SICKE CELL DISEASE

Sickle cell disease is a genetically inherited disorder that causes red blood cells to be sickle shaped instead of round. Due to their shape, these red blood cells tend to clot blood vessels including those of the retina. The blockage of retinal blood vessels through sickle cell clots can lead to vitreous hemorrhage and ischemia, both of which can seriously diminish eyesight.

Treatment of sickle cell disease symptoms involves diligently monitoring the patient’s ocular condition using OCT testing, fluorescein angiography, and/or microperimetry in order to employ preventative measures. While the prevention techniques of thermal laser and cryotherapy are not guaranteed to work, they can improve the patient’s visual condition by halting the progression of ischemia.

WHAT IS THE CONDITION?

Sickle cell disease is caused by a mutation in a gene called Hb SS. This gene leads to the development of abnormally structured hemoglobin, which in turn causes red blood cells to be sickle-shaped. Only people who have inherited these genes will have sickle cell disease. Moreover, those with two of the sickle cell genes will experience symptoms of increased severity compared to those with one copy of the gene. While the sickle shaped red blood cells can function, their shape leads to many complications including the greater risk of clotting. A clot occurs when the sickle shaped cells pile up against each other until they block the blood stream. This is a serious complication that can cause blood vessels, including those of the retina, to burst.

The development of ocular complications begins with the bursting of retinal blood vessels due to a blood clot. When this occurs, blood pools into the vitreous body from the retinal vessel and blocks light from reaching the retina. This immediately causes the eyesight of the patient to diminish, but not permanently. Next, the persistent leakage of blood can give rise to ischemia, a condition in which retinal cells absorb the leaked blood until they are unable to dispose cell waste and uptake cell nutrients from the blood stream. As a result of ischemia, retinal vessels can not only die but stimulate the growth of abnormal choroidal neovascular membranes over the retina. Although the abnormal choroidal neovascular membranes are blood vessels meant to revive dying retinal cells, their fragility causes them to quickly break and bleed and thus worsen ocular ischemia and perpetuate retinal cell death. All in all, sickle cell disease can cause the severe loss of eyesight if not properly diagnosed and managed in time.

PREVENTION

RETINAL EXAMINATION

While there is no prevention for the development of sickle cell retinopathy, patients who are at risk for developing sickle cell retinal disease are advised to have screening examinations by their eye care professionals. Early screening allows for earlier intervention including laser treatments which can prevent the most aggressive forms of sickle cell disease that can lead to ultimate blindness. OCC Eyecare also utilizes numerous investigative techniques including Fluorescein Angiography, OCT, Retinal Topography, and Retinal Microperimetry measurements to determine whether peripheral retinal changes in patients with sickle cell disease warrant laser or Cryotherapy treatments

LASER

The use of laser or Cryotherapy treatments as a preventative measure to minimize the development of neovascular issues in the peripheral retina in patients with advanced sickle cell disease is controversial.

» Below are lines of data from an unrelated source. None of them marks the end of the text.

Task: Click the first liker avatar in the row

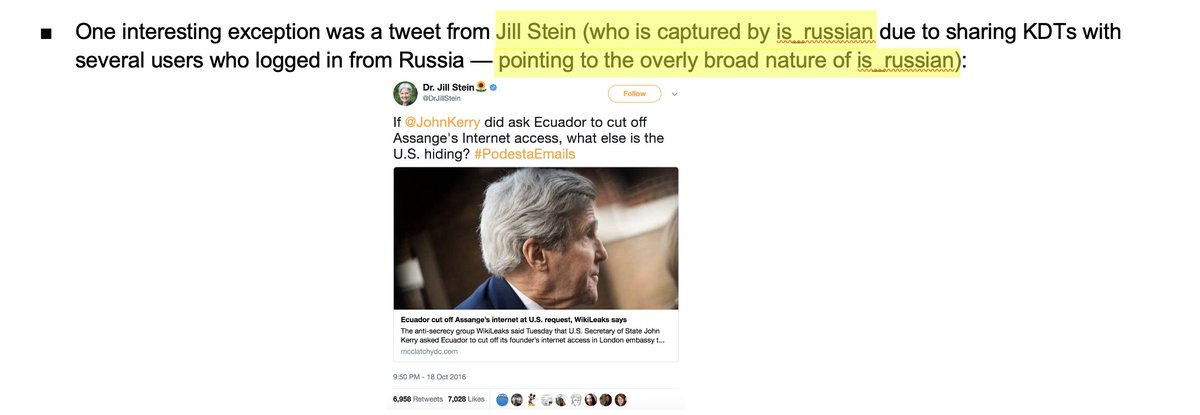Action: 501,400
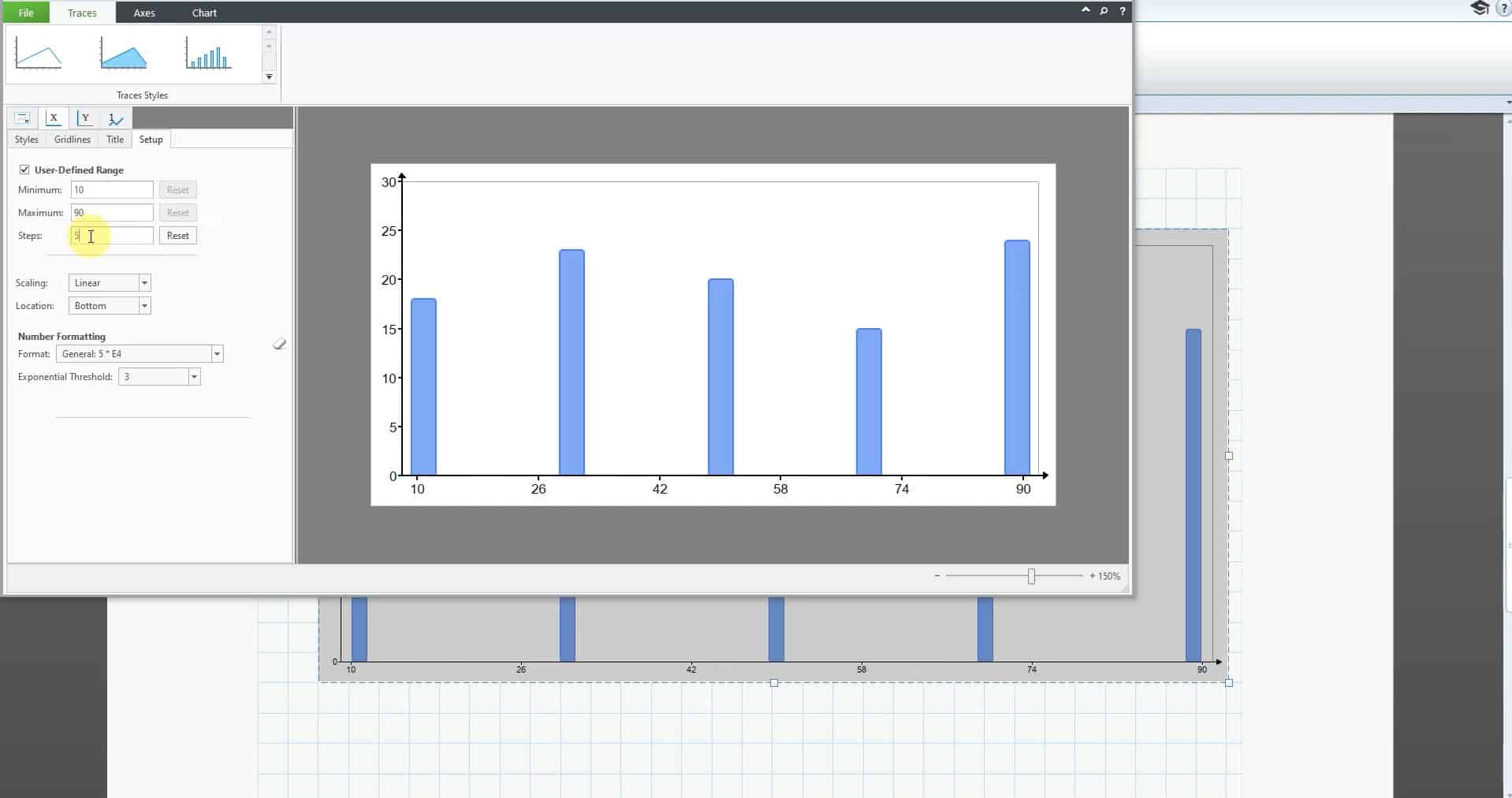Click the chart area settings icon
This screenshot has width=1512, height=798.
click(23, 118)
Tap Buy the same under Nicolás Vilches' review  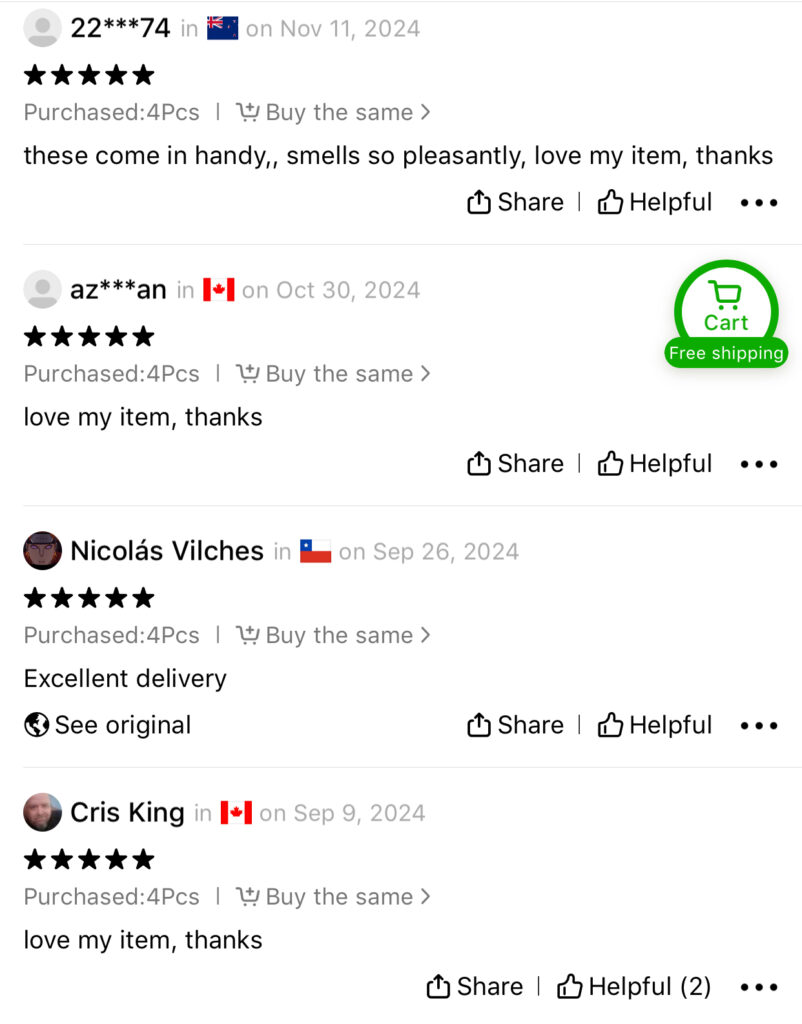333,635
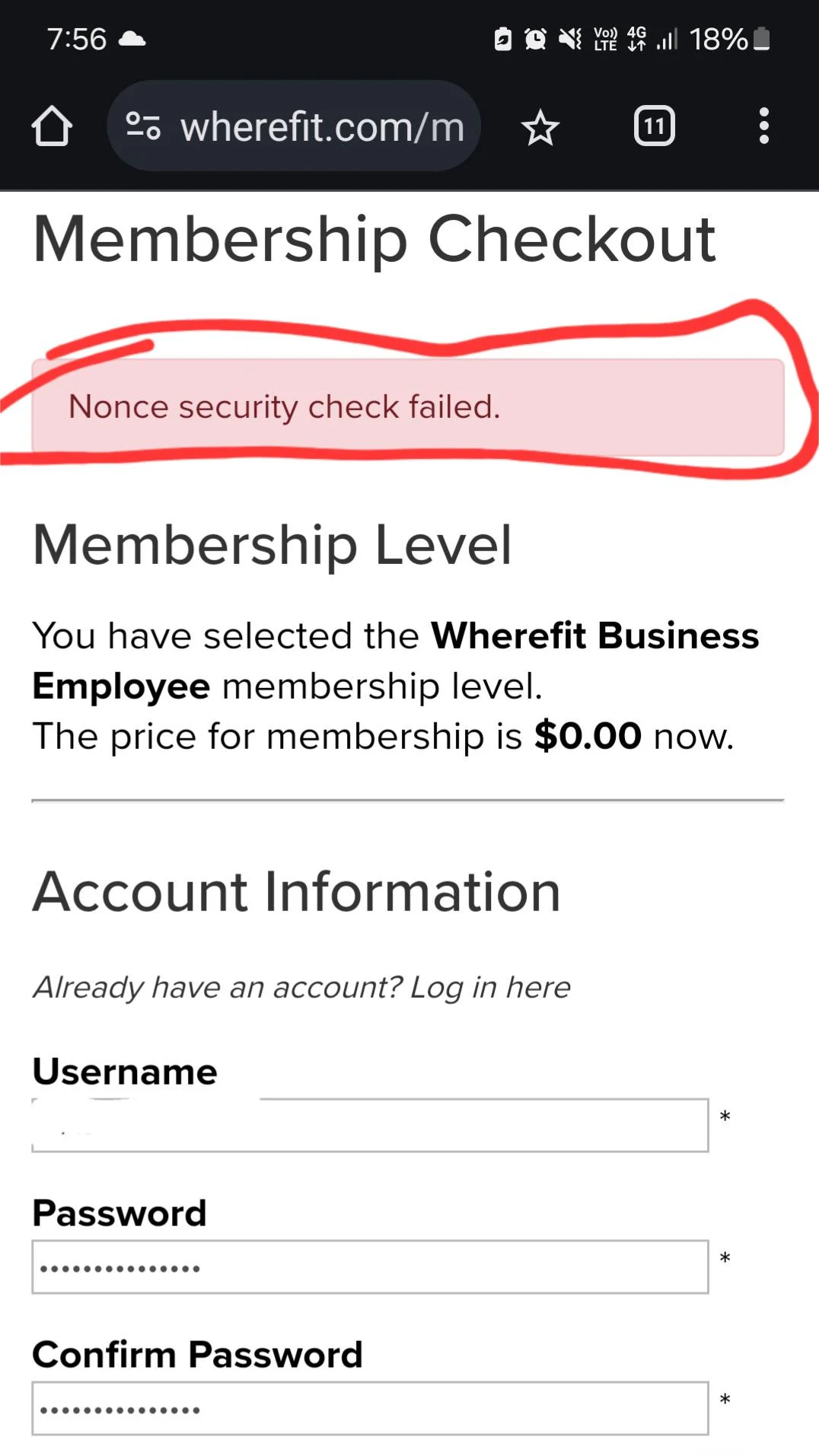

However, in patients who have clearly been shown to demonstrate extensive areas of peripheral retinal ischemia on peripheral angiography, several studies have suggested the efficacy of earlier interventional laser treatments. These techniques, while difficult to perform technically, have been used by OCC for the management of patients with advanced sickle cell risks. These risks are determined on a patient-by-patient basis and are best discussed with your surgical team.

TREATMENT

Once the mutated genes are inherited, the patient is always at risk of experiencing retinal complications due to sickle cell disease. In order to minimize retinal damage caused by sickle cell disease, the patient’s retinal condition must be regularly checked by their ophthalmologist. This includes a comprehensive diagnostic protocol such as OCT testing, fluorescein angiography, and microperimetry. This allows the ophthalmologist to understand the patient’s current condition and determine whether preventative thermal laser treatment or cryotherapy is required.

Both thermal laser treatments and cryotherapy stop the retinal blood vessels or abnormal choroidal neovascular membranes from bleeding into the vitreous body. When they are effective, these treatments can preserve the patient’s eyesight and prevent the progression of vitreous hemorrhage and ischemia in the eye. However, if preventative treatments are not applied in time or are ineffective, a patient’s sickle cell disease can lead to severe long-term vision loss.